Only the lines containing "computer" should appear in the answer, copied from the listing below.

* _INFORMATION PROVIDED_
• • •

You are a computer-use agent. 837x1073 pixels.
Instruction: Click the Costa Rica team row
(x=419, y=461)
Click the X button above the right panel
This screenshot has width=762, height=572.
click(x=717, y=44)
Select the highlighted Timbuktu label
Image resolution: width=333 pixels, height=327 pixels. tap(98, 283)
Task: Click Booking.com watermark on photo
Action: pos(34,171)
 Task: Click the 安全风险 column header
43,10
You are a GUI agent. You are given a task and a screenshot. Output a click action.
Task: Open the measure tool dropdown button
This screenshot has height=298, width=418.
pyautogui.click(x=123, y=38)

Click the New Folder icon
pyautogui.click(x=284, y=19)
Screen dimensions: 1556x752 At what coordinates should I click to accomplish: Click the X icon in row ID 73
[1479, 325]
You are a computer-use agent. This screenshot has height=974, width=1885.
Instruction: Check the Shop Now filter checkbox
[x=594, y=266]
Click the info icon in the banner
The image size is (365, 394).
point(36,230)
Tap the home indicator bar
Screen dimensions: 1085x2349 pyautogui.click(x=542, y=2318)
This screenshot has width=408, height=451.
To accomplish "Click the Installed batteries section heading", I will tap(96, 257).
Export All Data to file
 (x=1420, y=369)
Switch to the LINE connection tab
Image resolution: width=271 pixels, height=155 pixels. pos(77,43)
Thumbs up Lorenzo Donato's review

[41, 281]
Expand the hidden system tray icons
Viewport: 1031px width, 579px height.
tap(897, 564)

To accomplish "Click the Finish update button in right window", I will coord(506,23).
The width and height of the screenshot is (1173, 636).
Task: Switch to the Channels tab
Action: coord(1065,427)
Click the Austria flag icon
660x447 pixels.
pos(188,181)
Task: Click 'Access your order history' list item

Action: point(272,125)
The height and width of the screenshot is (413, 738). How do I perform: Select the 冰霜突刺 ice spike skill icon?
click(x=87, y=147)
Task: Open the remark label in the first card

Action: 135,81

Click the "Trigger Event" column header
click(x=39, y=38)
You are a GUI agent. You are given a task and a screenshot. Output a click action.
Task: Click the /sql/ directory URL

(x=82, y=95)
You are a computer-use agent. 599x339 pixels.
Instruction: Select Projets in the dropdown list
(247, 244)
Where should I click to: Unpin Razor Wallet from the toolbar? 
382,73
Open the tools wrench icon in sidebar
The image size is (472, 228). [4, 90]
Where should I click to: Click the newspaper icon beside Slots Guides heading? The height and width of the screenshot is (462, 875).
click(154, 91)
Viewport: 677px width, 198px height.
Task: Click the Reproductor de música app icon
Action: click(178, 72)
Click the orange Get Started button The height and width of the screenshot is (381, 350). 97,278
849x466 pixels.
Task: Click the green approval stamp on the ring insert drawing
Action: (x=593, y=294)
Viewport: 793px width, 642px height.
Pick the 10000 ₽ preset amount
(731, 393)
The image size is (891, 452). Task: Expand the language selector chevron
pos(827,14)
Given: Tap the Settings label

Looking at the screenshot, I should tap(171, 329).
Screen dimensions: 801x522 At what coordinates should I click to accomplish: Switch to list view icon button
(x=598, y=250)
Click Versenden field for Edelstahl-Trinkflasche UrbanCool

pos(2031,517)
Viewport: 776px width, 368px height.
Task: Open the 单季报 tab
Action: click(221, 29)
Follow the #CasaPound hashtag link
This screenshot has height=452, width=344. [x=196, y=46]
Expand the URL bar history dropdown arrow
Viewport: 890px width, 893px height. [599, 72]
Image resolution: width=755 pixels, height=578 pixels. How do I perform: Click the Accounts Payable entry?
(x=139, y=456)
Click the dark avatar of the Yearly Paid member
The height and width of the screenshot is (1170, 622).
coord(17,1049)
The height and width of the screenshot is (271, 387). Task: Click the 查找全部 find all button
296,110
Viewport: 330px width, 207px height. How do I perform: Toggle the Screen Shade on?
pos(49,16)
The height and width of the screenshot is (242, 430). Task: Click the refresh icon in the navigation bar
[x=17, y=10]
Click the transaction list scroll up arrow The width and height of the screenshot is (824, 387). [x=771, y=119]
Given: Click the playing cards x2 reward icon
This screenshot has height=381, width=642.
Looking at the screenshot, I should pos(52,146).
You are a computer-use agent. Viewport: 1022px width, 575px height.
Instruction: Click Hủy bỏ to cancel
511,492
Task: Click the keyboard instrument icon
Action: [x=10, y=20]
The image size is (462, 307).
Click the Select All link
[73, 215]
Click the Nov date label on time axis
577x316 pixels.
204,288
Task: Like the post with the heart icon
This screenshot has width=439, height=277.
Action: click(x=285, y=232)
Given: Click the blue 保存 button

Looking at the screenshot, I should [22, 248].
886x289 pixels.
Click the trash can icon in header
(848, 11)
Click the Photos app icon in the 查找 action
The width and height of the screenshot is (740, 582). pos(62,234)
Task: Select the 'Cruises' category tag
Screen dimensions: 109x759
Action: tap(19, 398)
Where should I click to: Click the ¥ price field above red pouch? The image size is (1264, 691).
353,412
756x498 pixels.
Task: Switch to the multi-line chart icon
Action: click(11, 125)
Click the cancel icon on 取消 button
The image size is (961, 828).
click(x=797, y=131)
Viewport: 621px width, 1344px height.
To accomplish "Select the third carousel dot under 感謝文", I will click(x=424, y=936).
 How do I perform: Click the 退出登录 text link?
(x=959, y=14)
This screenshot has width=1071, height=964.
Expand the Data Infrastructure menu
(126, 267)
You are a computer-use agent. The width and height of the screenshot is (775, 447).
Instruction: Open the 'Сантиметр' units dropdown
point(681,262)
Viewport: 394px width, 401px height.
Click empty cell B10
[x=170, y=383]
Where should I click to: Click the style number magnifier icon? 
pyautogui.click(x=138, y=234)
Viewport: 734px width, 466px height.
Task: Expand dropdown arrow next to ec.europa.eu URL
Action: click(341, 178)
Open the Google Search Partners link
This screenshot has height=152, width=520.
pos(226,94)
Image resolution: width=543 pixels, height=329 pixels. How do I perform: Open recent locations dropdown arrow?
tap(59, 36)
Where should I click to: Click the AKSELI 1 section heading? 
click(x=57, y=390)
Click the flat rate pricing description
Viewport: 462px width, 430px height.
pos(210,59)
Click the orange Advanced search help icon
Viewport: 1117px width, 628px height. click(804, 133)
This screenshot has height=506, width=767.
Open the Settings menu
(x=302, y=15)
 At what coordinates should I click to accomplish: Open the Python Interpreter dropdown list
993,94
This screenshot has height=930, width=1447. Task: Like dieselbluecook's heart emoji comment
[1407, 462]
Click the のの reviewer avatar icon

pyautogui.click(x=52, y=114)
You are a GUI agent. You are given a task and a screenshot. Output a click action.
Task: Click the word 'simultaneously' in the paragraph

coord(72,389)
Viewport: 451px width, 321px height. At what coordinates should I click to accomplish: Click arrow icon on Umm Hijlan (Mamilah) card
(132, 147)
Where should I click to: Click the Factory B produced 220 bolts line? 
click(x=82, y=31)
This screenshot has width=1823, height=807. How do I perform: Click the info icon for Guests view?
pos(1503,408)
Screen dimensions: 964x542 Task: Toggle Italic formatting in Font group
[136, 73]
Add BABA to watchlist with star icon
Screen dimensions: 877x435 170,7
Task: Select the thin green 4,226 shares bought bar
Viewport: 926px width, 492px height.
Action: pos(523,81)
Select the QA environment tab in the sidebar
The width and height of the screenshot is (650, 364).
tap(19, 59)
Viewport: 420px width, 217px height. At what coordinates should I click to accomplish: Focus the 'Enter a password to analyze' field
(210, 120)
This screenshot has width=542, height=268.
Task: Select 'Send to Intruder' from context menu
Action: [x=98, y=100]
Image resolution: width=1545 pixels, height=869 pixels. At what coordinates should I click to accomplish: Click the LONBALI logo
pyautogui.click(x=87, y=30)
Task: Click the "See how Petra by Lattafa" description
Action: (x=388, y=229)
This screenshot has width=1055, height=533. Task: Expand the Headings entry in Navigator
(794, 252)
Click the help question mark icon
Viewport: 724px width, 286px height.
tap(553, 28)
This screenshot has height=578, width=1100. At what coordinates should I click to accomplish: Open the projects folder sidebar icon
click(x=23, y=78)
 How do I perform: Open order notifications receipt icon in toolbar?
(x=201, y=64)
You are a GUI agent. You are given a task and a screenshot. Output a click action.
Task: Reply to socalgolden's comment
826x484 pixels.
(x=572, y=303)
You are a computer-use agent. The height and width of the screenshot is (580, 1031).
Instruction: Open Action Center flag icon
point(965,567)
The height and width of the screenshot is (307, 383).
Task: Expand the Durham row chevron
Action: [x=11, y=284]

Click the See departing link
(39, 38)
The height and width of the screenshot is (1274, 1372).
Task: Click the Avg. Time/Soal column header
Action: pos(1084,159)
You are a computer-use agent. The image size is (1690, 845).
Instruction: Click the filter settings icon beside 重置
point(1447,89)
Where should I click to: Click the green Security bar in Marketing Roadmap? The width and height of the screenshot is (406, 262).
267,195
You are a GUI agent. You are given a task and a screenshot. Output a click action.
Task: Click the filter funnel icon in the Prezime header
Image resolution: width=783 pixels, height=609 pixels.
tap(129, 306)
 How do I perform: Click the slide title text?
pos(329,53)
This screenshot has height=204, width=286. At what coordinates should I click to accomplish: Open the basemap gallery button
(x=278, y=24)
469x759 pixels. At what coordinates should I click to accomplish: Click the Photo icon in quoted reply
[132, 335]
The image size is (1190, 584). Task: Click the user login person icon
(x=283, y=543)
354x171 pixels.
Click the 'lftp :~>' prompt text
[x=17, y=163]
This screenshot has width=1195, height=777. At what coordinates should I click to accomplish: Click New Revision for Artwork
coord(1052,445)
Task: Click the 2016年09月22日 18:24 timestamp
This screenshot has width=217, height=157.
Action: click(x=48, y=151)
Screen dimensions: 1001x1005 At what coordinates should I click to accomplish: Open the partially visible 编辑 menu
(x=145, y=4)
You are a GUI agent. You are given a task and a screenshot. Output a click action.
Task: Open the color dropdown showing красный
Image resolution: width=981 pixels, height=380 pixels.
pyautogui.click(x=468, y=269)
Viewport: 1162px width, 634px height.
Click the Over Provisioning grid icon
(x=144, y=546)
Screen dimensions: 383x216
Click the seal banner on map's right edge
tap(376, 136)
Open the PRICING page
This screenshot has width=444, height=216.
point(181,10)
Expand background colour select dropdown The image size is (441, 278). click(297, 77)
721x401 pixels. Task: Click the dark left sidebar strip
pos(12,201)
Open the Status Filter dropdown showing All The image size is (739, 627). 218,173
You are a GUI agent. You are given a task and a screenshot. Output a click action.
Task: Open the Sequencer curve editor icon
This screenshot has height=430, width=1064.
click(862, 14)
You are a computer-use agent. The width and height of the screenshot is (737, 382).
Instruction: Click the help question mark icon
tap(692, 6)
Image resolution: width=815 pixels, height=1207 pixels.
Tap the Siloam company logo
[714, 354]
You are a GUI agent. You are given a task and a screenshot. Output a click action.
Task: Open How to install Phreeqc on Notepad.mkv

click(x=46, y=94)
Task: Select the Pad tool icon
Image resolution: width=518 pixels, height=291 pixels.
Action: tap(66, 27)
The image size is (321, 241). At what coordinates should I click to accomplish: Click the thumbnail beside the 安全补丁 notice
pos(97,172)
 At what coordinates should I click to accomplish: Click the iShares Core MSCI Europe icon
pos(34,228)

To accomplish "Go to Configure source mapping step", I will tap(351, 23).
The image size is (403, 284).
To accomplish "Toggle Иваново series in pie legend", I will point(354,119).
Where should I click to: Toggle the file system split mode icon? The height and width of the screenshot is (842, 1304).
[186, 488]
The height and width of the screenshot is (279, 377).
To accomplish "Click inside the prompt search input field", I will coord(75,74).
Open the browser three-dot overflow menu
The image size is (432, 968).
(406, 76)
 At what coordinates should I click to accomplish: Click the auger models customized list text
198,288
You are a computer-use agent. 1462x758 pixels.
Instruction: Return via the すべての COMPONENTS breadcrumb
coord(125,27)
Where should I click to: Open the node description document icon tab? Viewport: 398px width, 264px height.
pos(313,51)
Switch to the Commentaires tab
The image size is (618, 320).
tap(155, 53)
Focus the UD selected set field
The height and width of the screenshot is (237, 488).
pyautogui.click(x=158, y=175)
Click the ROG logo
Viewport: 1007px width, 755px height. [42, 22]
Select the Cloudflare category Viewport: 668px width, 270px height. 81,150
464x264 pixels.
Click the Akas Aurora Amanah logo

• • •

* _EXPECTED OUTPUT_
You are a computer-use agent. 837x1073 pixels.
You are a computer-use agent. This screenshot has height=974, width=1885.
You are a computer-use agent. 599x339 pixels.
You are a computer-use agent. Viewport: 1022px width, 575px height.
You are a computer-use agent. The width and height of the screenshot is (775, 447).
You are a computer-use agent. The height and width of the screenshot is (580, 1031).
You are a computer-use agent. The image size is (1690, 845).
You are a computer-use agent. The width and height of the screenshot is (737, 382).
You are a computer-use agent. 1462x758 pixels.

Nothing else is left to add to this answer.